The primacy of direct district court review under Chapter 120 is but an extension of the familiar principle, long antedating the Administrative Procedure Act of 1974, that all review processes afforded by the executive branch must ordinarily be exhausted before the judicial branch will consider intervention. See School Board of Flagler County v. Hauser, 293 So.2d 681 (Fla.1974). The same principle limits the availability of district court review of action by the executive branch under Chapter 120. 4 In the APA context the exhaustion requirement assures that the branch constitutionally responsible for implementing the statutory scheme has had a full opportunity to reach a sensitive, mature, and considered decision upon a complete record appropriate to the issue; and that requirement produces an authentic decision by the executive which then may be reviewed comprehensively, on all appropriate issues, in a single judicial forum. See Rice v. Dept. of Health and Rehabilitative Services, 386 So.2d 844, 848 and (dissenting opinion) 854 and n.6 (Fla. 1st DCA 1980); Escambia County Sheriff's Dept. v. Fla. Police Benevolent Ass'n, Inc., 376 So.2d 435, 436 (Fla. 1st DCA 1979), cert. den., 389 So.2d 1109 (Fla.1980). The power of circuit courts to intervene is not dissolved by Chapter 120, but by judicial policy that power is reserved for use in situations irremediable by direct review, Willis, 344 So.2d at 590. Even when the facial constitutionality of a rule or statute is raised, that question is judicially determinable in the direct review process, e. g., Peoples Bank of Indian River County v. Dept. of Banking and Finance, 395 So.2d 521 (Fla.1981); so when a party having Chapter 120 remedies seeks to raise such issues in collateral circuit court litigation, the court "should refrain from entertaining declaratory suits except in the most extraordinary cases ...," as when the constitutional legitimacy of the entire administrative inquiry is questioned. Gulf Pines Memorial Park, Inc. v. Oaklawn Memorial Park, Inc., 361 So.2d 695, 699 (Fla.1978); Rice, 386 So.2d at 849.

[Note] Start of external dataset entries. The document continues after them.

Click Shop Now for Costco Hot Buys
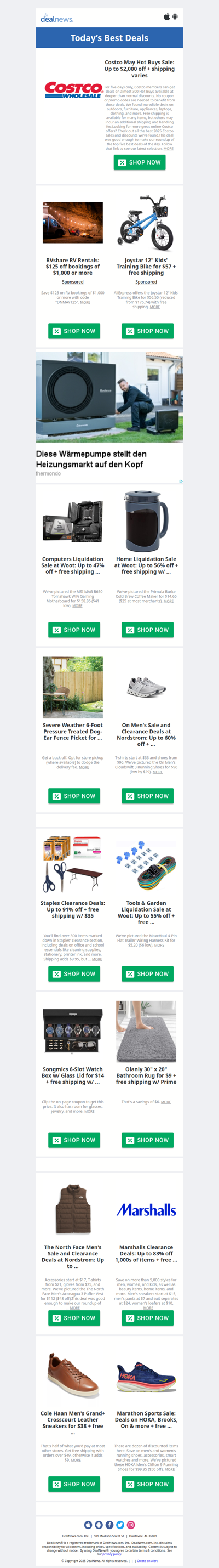 click(139, 162)
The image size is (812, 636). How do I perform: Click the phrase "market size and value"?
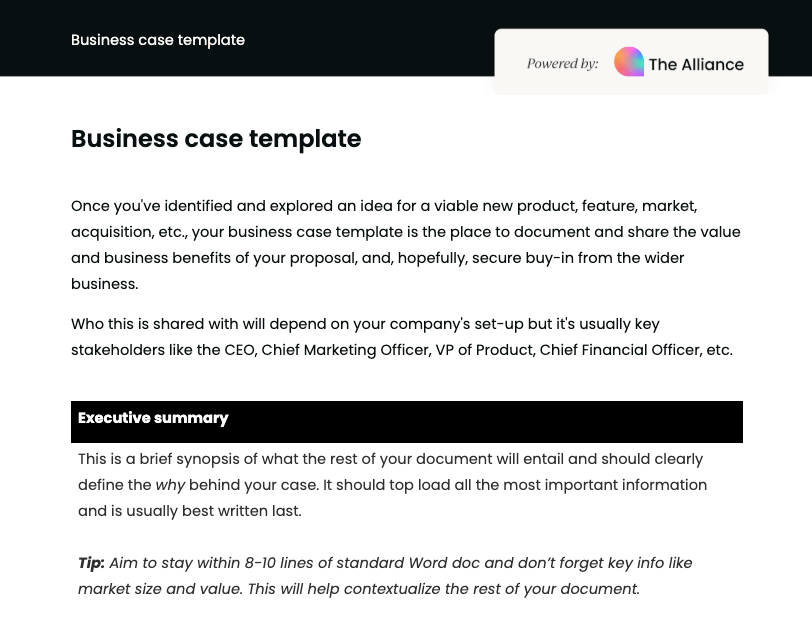pyautogui.click(x=158, y=589)
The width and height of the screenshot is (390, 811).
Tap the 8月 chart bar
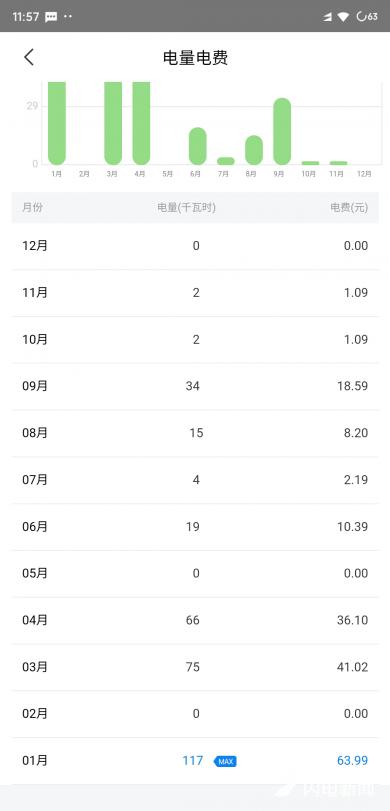(x=254, y=150)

Contending it was exempt from normal review processes before the IIF trustees and a district court, Key Haven says it was entitled to circuit court preemption because DER properly denied Key Haven the only remedy DER might have granted, and neither DER nor the trustees could grant the remedy Key Haven seeks in consequence of DER's lawful action, namely, full compensation for the lost "Manhattan" 5 Key Haven might have raised from the ocean floor by dredge and fill. Only the circuit court, says Key Haven, can order that proper...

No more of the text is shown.